Blue Faery: The Adrienne Wilson Liver Cancer Association is a nonprofit corporation whose mission is to prevent, treat and cure primary liver cancer, specifically Hepatocellular Carcinoma (HCC), through research, education and advocacy.

 

The founder is Andrea J. Wilson, and, like many patient advocates, she has her own story.

 

Andrea was only 22 when she became the legal guardian of her 8-year-old sister Adrienne. She navigated the joys and challenges of being both sister and parent to her beloved Adrienne who called her “Sissy.” But when Adrienne was diagnosed with HCC at 15, they both were catapulted into the foreign and confusing world of cancer. Andrea was shocked by how little information they were given, how limited the treatment options were, and how scarce patient support resources were. “We had no access to anything,” she remembers, “records, information, support – we were on our own.”

 

One year after Adrienne’s death, Andrea found herself drowning in a pool of grief. She thought volunteering for a liver cancer organization would help her. To her surprise, there was not a single charity devoted to fighting HCC in the United States. With little experience but lots of passion, she founded Blue Faery. The incorporation date of December 19, 2002, which is determined by the state, marked the eighth anniversary of Andrea receiving custody of Adrienne.

 

In addition to its work in developing patient education resources and encouraging research, it has a mandate for patient advocacy.
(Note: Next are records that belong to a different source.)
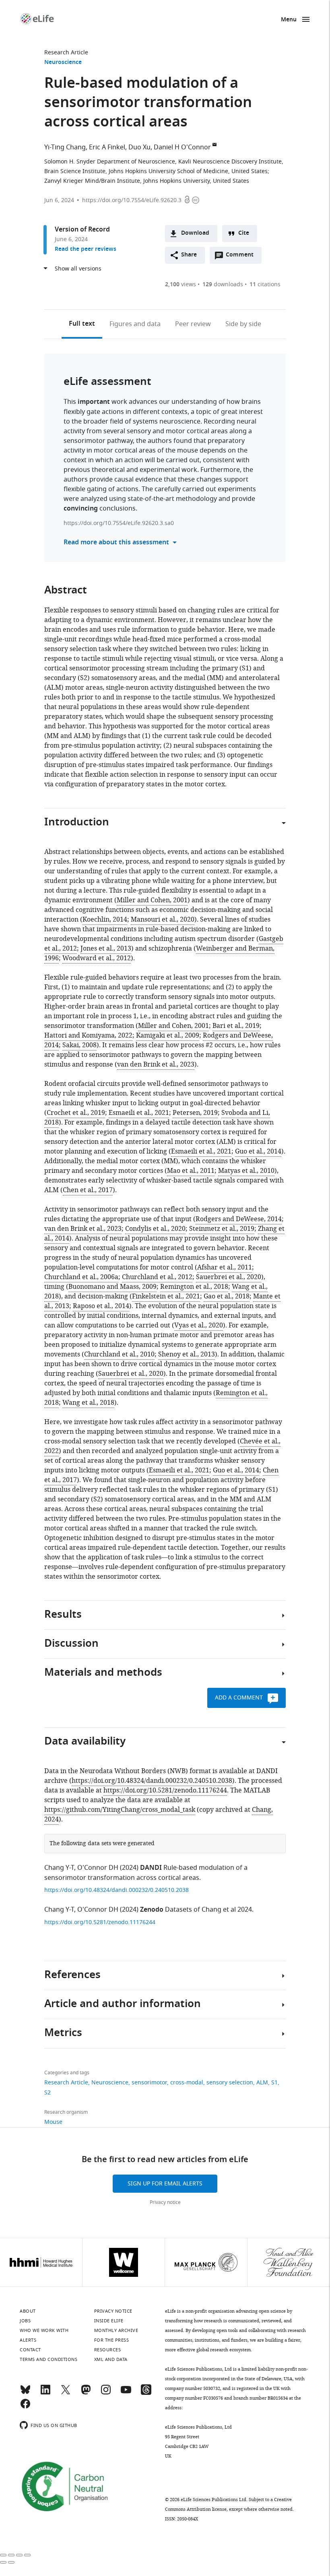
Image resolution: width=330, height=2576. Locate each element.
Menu (289, 20)
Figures (135, 324)
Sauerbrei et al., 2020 (228, 1277)
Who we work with (44, 2330)
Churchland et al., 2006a (81, 1277)
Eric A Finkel (107, 147)
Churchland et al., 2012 (157, 1277)
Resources (107, 2350)
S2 (47, 2092)
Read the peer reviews (85, 249)
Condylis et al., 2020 (155, 1229)
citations (265, 284)
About (28, 2311)
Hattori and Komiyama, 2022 (88, 1035)
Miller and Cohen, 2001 (152, 900)
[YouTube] (126, 2393)
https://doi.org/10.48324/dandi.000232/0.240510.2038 (152, 1781)
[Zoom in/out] (27, 2555)
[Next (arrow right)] (11, 2562)
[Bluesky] (25, 2393)
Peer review (193, 324)
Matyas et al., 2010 (246, 1171)
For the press (111, 2340)
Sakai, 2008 (79, 1045)
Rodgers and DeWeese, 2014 (239, 1219)
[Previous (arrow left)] (3, 2562)
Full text (82, 324)
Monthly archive (116, 2330)
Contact (30, 2350)
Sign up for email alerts (165, 2183)
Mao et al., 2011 (190, 1171)
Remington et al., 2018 (194, 1287)
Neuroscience (63, 62)
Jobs (25, 2321)
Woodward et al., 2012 (96, 958)
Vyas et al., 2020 (198, 1325)
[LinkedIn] (45, 2393)
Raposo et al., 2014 (101, 1306)
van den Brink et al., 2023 (155, 1064)
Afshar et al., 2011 (224, 1267)
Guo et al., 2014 (258, 1151)
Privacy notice (165, 2202)
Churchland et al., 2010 (119, 1354)
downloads (222, 284)
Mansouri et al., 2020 (162, 919)
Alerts (28, 2340)
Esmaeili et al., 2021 (139, 1113)
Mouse (53, 2122)
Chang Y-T (59, 1868)
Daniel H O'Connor (182, 147)
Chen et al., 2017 (88, 1190)
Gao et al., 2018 (227, 1296)
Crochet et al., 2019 (76, 1113)
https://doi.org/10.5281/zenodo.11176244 (165, 1790)
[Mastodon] (85, 2393)
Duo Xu (139, 147)
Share (189, 255)
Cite (243, 233)
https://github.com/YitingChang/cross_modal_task (119, 1810)
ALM (262, 2082)
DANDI (151, 1868)
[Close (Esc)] (3, 2555)
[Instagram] (105, 2393)
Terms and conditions (48, 2359)
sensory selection (229, 2082)
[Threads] (146, 2393)
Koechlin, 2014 (104, 919)
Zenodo (151, 1910)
Among its goals is to facilitate contact among patients with Hepatocellular Carcinoma, their families and healthcare providers for the purposes of support, exchange of knowledge and participation in clinical trials. Also, it offers the Adrienne Wilson Spirit Award (AWSA) for HCC patients “who share Adrienne’s spirit, strength and courage” – those that advocate for themselves as well as others.

 

But Andrea and Blue Faery go beyond recognizing patient advocates. They work at forming them. Via their online survey, patients are invited to tell their story for Blue Faery’s cancer patient advocacy ebook. Since cancer patients face many of the same issues, Andrea is working with current patients, survivors and caregivers to create guidelines to help newly diagnosed cancer patients. True stories will be used to illustrate specific points (e.g., get a second opinion). Though Andrea is creating the book, she feels it is written by patients for patients. Andrea’s favorite question to ask is, “What is the #1 thing you wish you had known about your illness/treatment that you want other patients to know?”

 

Andrea is taking on another challenge this year: educating the public on the causes, symptoms, treatment options and prevention of HCC by sharing Adrienne’s story in detail. On May 15, Andrea is introducing her unpublished memoir Better Off Bald: A Life in 147 Days as a video series and podcast. Andrea will tell the story in real time the way it happened to her and Adrienne 16 years ago. For example, Day 1 is May 16, 2001 and that episode will air on May 16, 2017. The serialized nonfiction podcast and video series will run until October 16, 2017.

 

Since Blue Faery was founded 14 years ago, Andrea has seen how patient connection with each other is the tinder that lights the fires of advocacy and change. In addition to the patient advocacy ebook and podcast/video series, Blue Faery is launching its online patient forum for HCC patients, survivors and caregivers this fall. You can sign up now by going to http://www.healthunlocked.com/bluefaerylivercancer/

 

Linking families together helps them underscore their common needs and aspirations. Once patients and families are in dialogue, advocacy arises as a natural next step.  According to Andrea, “Numbers don’t cause change; personal narratives do. In the end, we all become stories.”    

 

Adrienne would be so proud.

 


 

 

RobinMcGeeDr. Robin McGee (The Cancer Olympics, Twitter @TCOrobin), is a Registered Clinical Psychologist, mother, wife, educator and friend. Living in Nova Scotia, she has worked in health and education settings for over 25 years. Since entering remission, she has been very active in advocacy, mentorship, and fundraising on behalf of cancer patients. In particular, she has been involved in provincial, national, and international initiatives aimed at improving standards of cancer care. In 2015, she was awarded the Canadian Cancer Society’s highest honour, the National Medal of Courage.  Robin was recently named the 2016 recipient of the Sovereign’s Medal for Volunteers from the Governor General of Canada.  Her book The Cancer Olympics has won five literary awards, and was recently listedamong the best 55 self-published books of 2015 by Kirkus reviews. Proceeds of sales go to cancer support programs. The Cancer Olympics is McGee’s first – and hopefully her last – memoir about her cancer experiences.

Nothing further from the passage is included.